Functional near-infrared spectroscopy results
We analyzed the HbO2 data in all 20 channels measured by fNIRS (see Figure 4). During the learning process, the result demonstrated that the main effects of hands-on experience were significant in SAC [Ch5: F(1,34) = 9.94, p = 0.030, η2p = 0.23, 95% CI:−0.002∼0.012] and PMC [Ch8: F(1,34) = 14.02, p = 0.020, η2p = 0.29, 95% CI:−0.002∼0.014]. A significantly greater activation was founded in the operation group than in the observation group. The main effect of academic level was significant in DLPFC [Ch13: F(1,34) = 12.75, p = 0.020, η2p = 0.27, 95% CI:0.004∼0.013]. HbO2 variations in the low-achieving group were significantly higher than that in the high-achieving group. Interaction effect between hands-on experience and academic level was significant in SAC [Ch10: F(1,34) = 10.83, p = 0.040, η2p = 0.24, 95% CI:−0.002∼0.011]. Further simple effect analysis illustrated that for those with low academic level, a significant increase of HbO2 concentration was observed in Ch10 [F(1,34) = 15.43, p < 0.000, η2p = 0.31] in the operation group compared to the observation group. No significant difference between the learning conditions was found in high-achieving students. Meanwhile, the HbO2 variations in the high-achieving group were significantly higher than that in the low-achieving group in Ch10 [F(1,34) = 13.05, p = 0.001, η2p = 0.28] in the observation group, with no significant difference in the operation group.

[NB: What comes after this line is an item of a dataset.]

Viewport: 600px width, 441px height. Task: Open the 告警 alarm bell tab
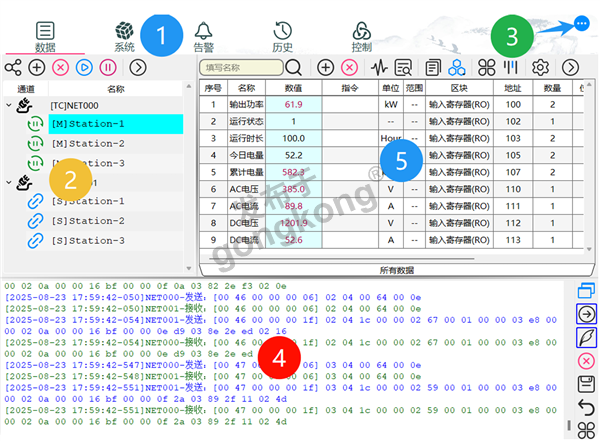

During the problem-solving process, for the left SAC, the results demonstrated that the main effects of the hands-on experience were significant both in the well-structured problem-solving tasks [Ch5: F(1,34) = 9.80, p = 0.04, η2p = 0.22, 95% CI:0.002∼0.010; Ch6: F(1,34) = 11.57, p = 0.04, η2p = 0.25, 95% CI:0.001∼0.010] and in the ill-structured problem-solving tasks [Ch6: F(1,34) = 12.22, p = 0.020, η2p = 0.26, 95% CI:0.002∼0.010; Ch7: F(1,34) = 12.21, p = 0.010, η2p = 0.15, 95% CI: 0.002∼0.010]. A significantly higher activation in the operation group than in the observation group. No other significant effects were discovered (ps > 0.05). For the left DLPFC, the main effects of hands-on experience and academic level were significant in the well-structured problem-solving tasks (ps < 0.05). HbO2 variations in the low-achieving group were significantly higher than that in the high-achieving group [Ch13: F(1,34) = 12.58, p = 0.02, η2p = 0.27, 95% CI:0.003∼0.008]. HbO2 variations in the observation group were significantly higher than that in the operation group [Ch11: F(1,34) = 10.36, p = 0.02, η2p = 0.23, 95% CI:0.001∼0.011].
The relationship between brain activity and behavioral performance
Based on the fNIRS results, we concerned the brain regions of interest (ROI) correspond to the following Brodmann divisions: left SAC(Ch1,2,3,5,6,7,10), left DLPFC(Ch11,12,13,16), and HbO2 concentration is averaged between channels in each ROI before statistical analysis.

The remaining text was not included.